[CHICAGO, IL] – U.S. Senator Dick Durbin (D-IL) introduced legislation on Thursday that would protect taxpayer investment in major infrastructure projects when local and state governments privatize roads, airports and other transportation facilities. The Protecting Taxpayers in Transportation Asset Transfers Act would also require increased transparency and public involvement before major transportation projects can be leased or sold.

 

“The federal government provides states and local governments billions of dollars to build, maintain and improve transportation projects around the country,” said Durbin. “The last transportation bill alone provided states with an average of $48 billion per year for upgrades to roads, bridges and mass transit systems. Any deal to sell or lease these assets should be closely examined and include a return on the federal taxpayer investment.”

 

Midway Airport currently holds the only slot available for a large hub airport to participate in the Federal Aviation Administration’s Pilot Privatization Program. Midway’s participation has been extended five times and will expire on July 31, 2011. If Durbin’s bill becomes law before a privatization deal is submitted, the city would be required to repay the depreciated value of the roughly $375 million that the federal government has invested in Midway Airport. The city would also be required to publicly disclose the details of the agreement and solicit public input.

 

The Protecting Taxpayers in Transportation Asset Transfers Act would attach a federal lien on all transportation projects that have received federal funding in excess of $25 million or federal funding and have a value over $500 million.
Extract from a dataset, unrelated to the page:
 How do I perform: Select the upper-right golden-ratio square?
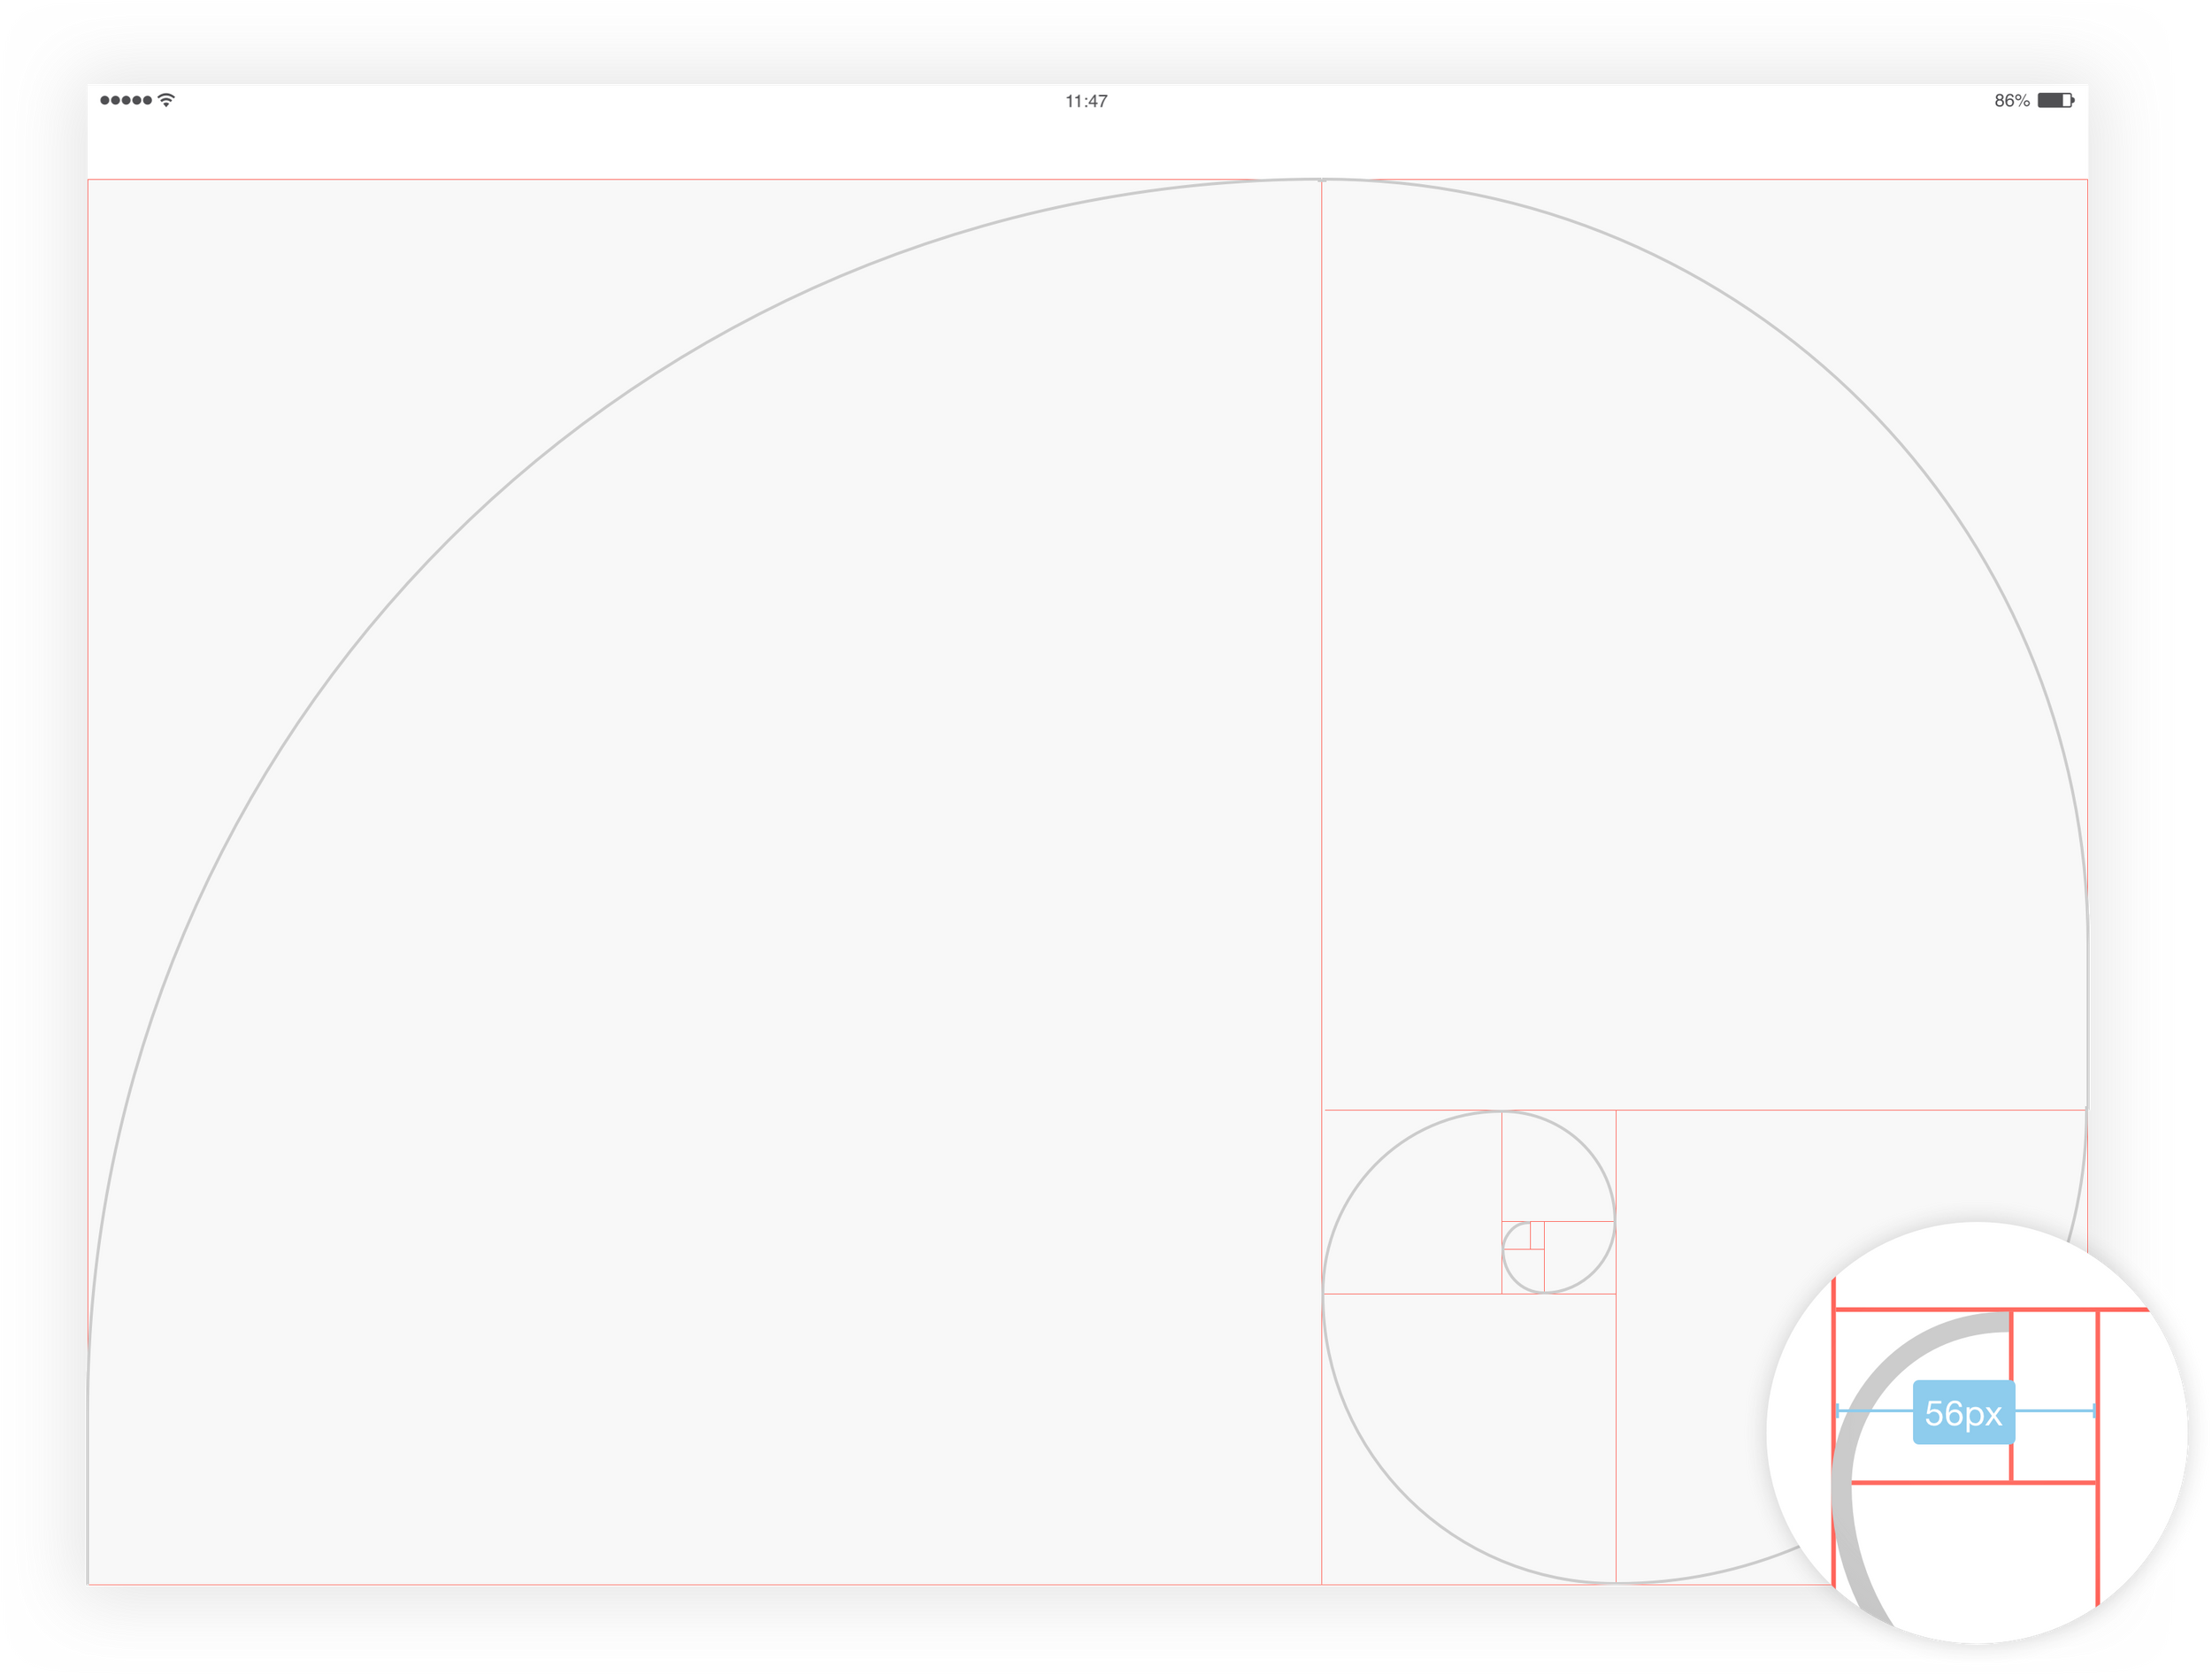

This lien will not be released until federal funds are repaid and the parties agree to take action to increase transparency and public input in the privatization transaction.

 

“The private sector can play an important role in helping Illinois and our country finance the critical infrastructure we need to compete in the global economy,” said Durbin. “But as the private financiers take control of an airport, road or other transportation asset for decades – sometimes as long as 99 years – the federal taxpayer is often left holding the bag. My bill will ensure that the interests of the federal taxpayer are protected when a private company seeks to operate a public asset for a profit.”

 

Durbin’s bill would require local and state governments to repay federal funds used to build and maintain major transportation assets before selling or leasing them to a private entity. The Department of Transportation (DOT) would be required to establish a formula to ensure the repayment is in line with the reasonable depreciation of the asset. Repaid federal funds would be returned to the Department of Transportation and must be used to help make investments in other transportation projects.

 

The bill would also increase transparency and encourage public involvement before privatization deals are completed by requiring local sponsors and private operators to agree to several disclosures and transparency measures. For example, local governments will be required to conduct an assessment that demonstrates that private operation/ownership of the asset will provide at least the same public and financial benefit than if the public entity were to remain under government control. Private operators will be required to disclose anticipated changes in workforce, wages and benefits over the life of the lease and estimate an amount of savings these changes represent relative to current operations. Private operators will also be required to keep any privatized transportation asset in a state of good repair.

 

“All levels of government are facing serious budget shortfalls,” said Durbin. “The federal government shouldn’t incentivize local and state governments to make rash, short-term decisions that lease transportation infrastructure for generations just to solve temporary budget shortfalls. Instead, we should carefully consider any privatization deal to ensure the public understands all aspects of a transaction and that the taxpayers’ investment is protected.”